### WHAT YOU WILL DO
The line containing "Open the Meta Platforms, Inc. stock name" marks the start. Restate it and every following line through the end of the records exactly, and nothing else, leaving out the pictures.

● ● ●

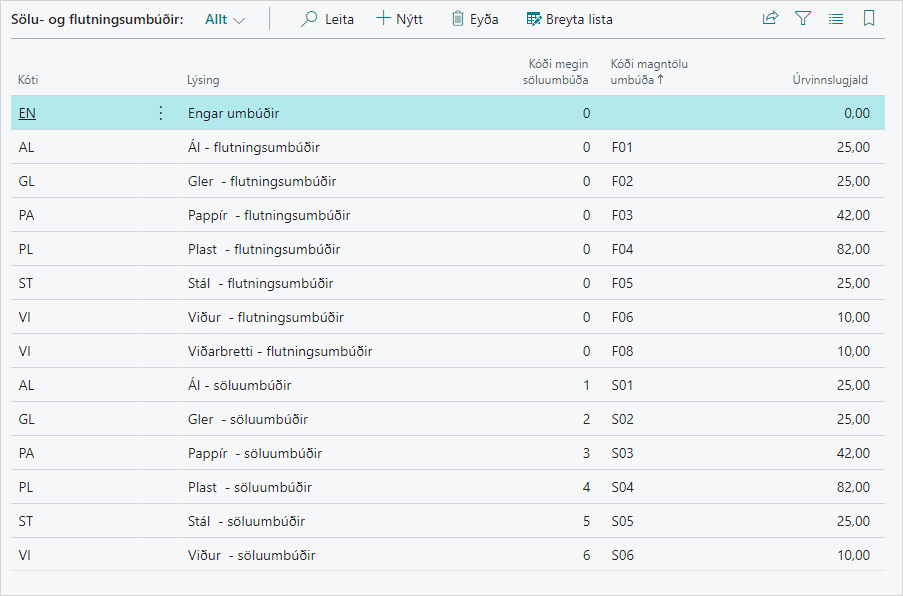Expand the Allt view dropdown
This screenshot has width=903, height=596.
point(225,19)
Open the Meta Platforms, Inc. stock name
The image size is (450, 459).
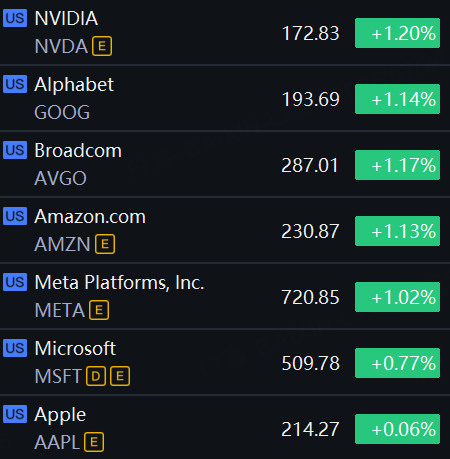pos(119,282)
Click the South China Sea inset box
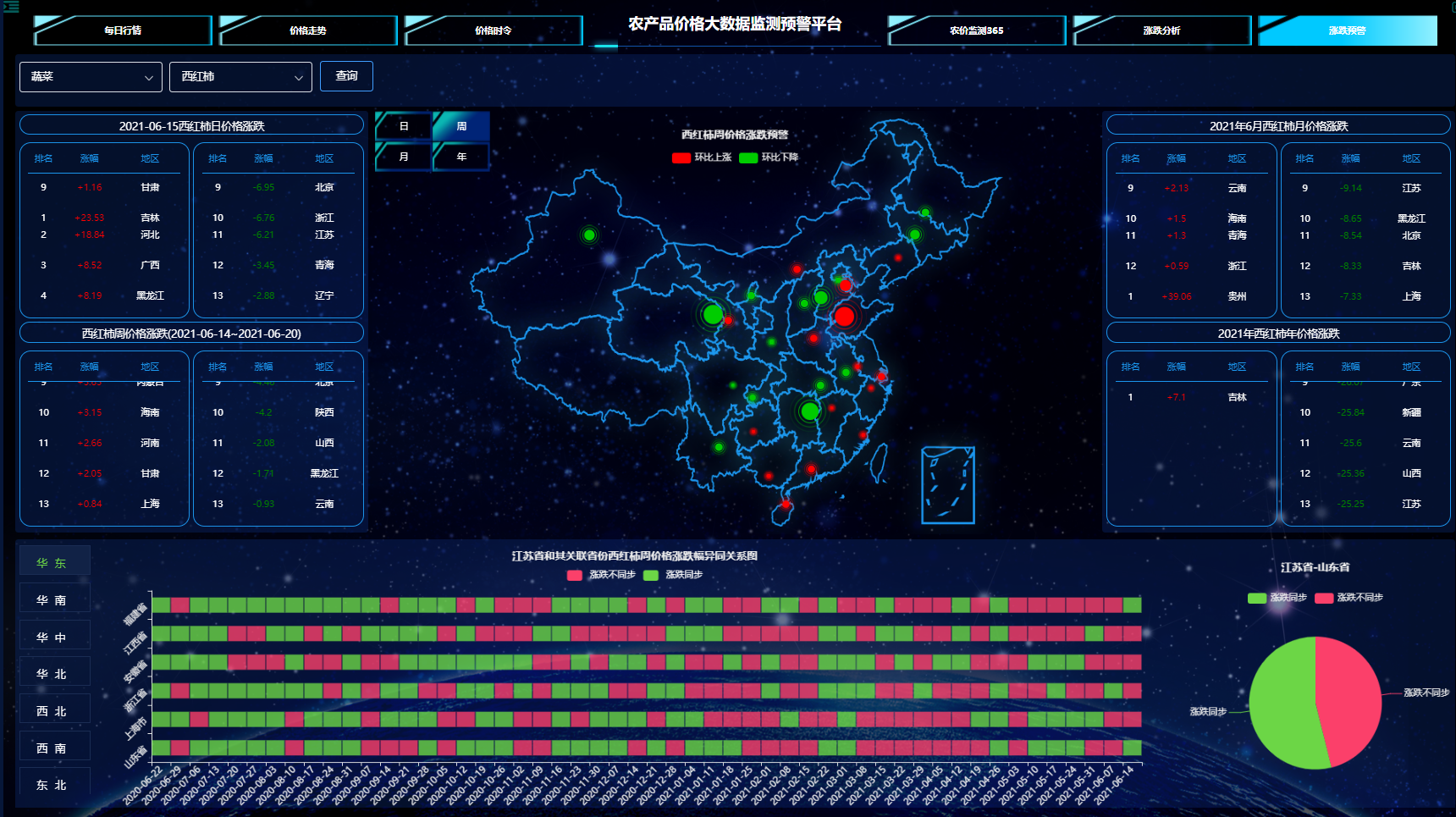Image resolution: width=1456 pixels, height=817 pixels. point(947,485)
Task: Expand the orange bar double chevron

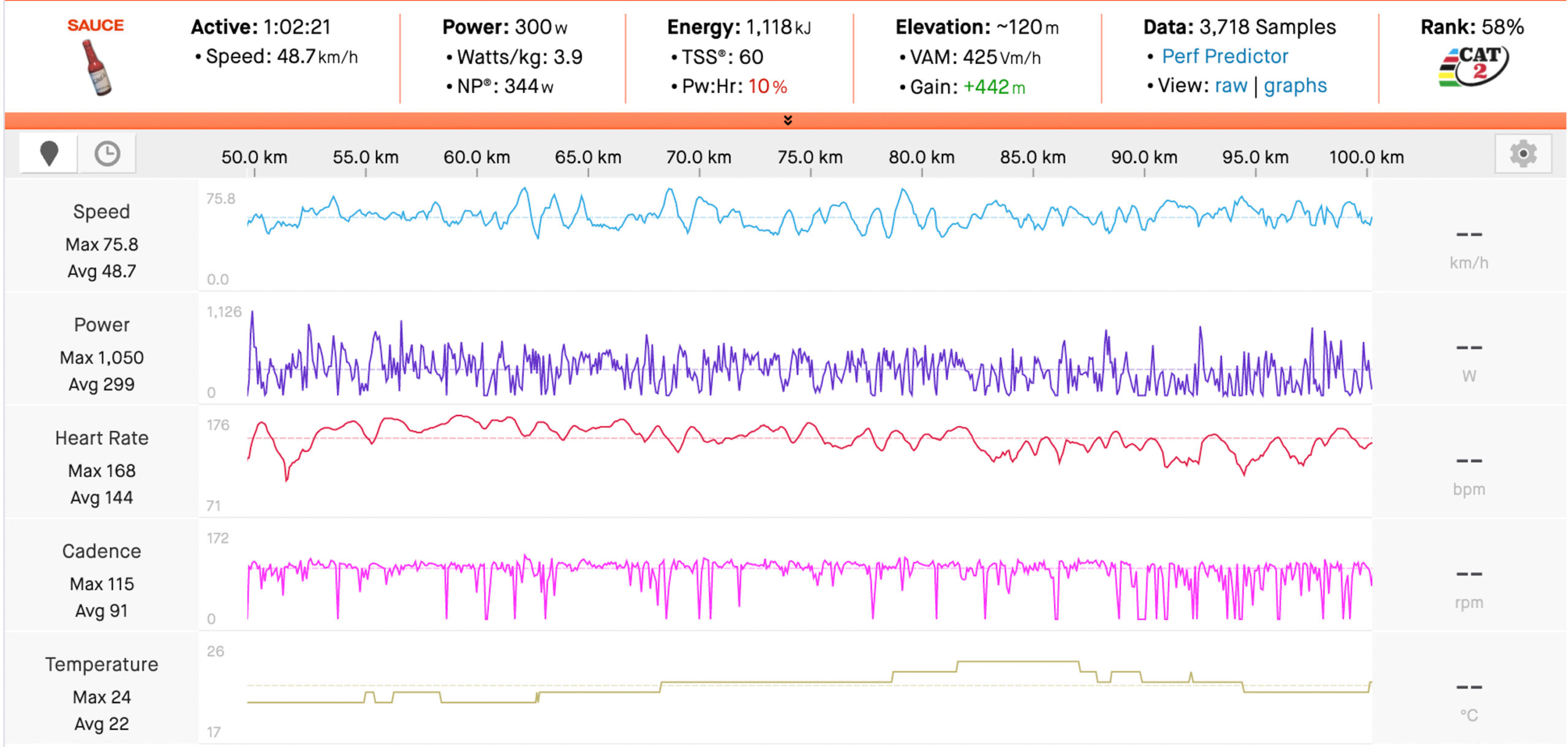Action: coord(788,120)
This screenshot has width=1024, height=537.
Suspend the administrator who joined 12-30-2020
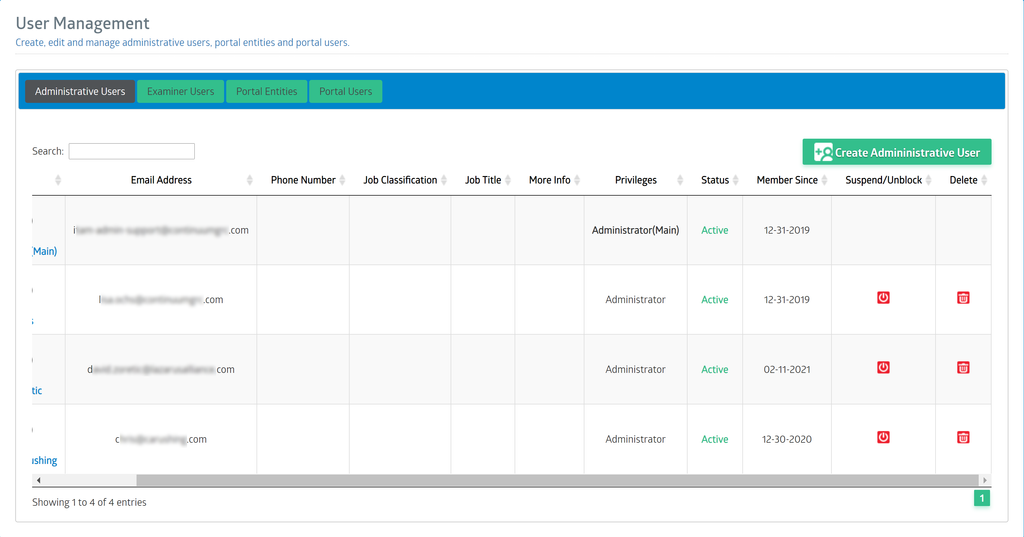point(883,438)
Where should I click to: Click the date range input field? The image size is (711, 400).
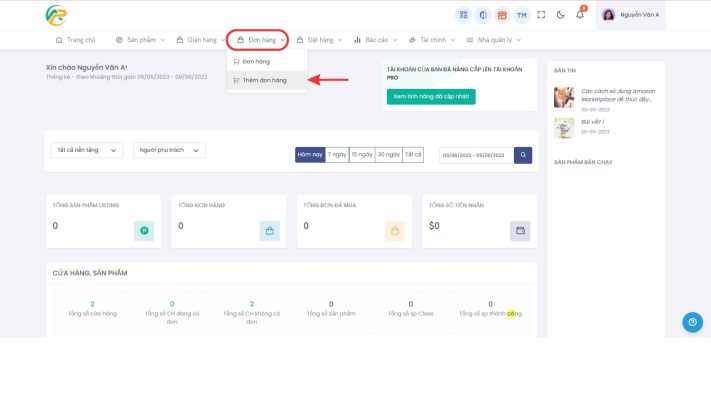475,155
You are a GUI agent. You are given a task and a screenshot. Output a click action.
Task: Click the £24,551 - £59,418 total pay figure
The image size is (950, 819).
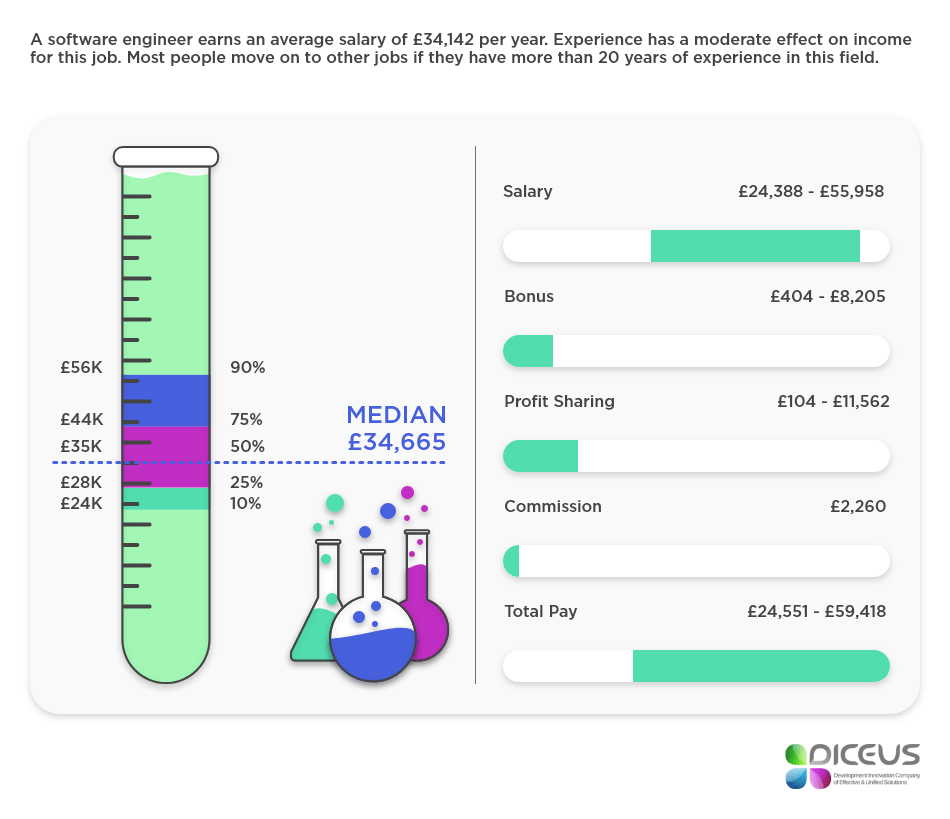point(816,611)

● ● ●

### FINISHED TASK
Open the Meta Platforms, Inc. stock name
The image size is (450, 459).
pos(119,282)
Click the South China Sea inset box
Image resolution: width=1456 pixels, height=817 pixels. point(947,485)
Task: Expand the orange bar double chevron

Action: coord(788,120)
This screenshot has width=1024, height=537.
Suspend the administrator who joined 12-30-2020
point(883,438)
Where should I click to: Click the date range input field? The image size is (711, 400).
475,155
You are a GUI agent. You are given a task and a screenshot. Output a click action.
Task: Click the £24,551 - £59,418 total pay figure
The image size is (950, 819).
point(816,611)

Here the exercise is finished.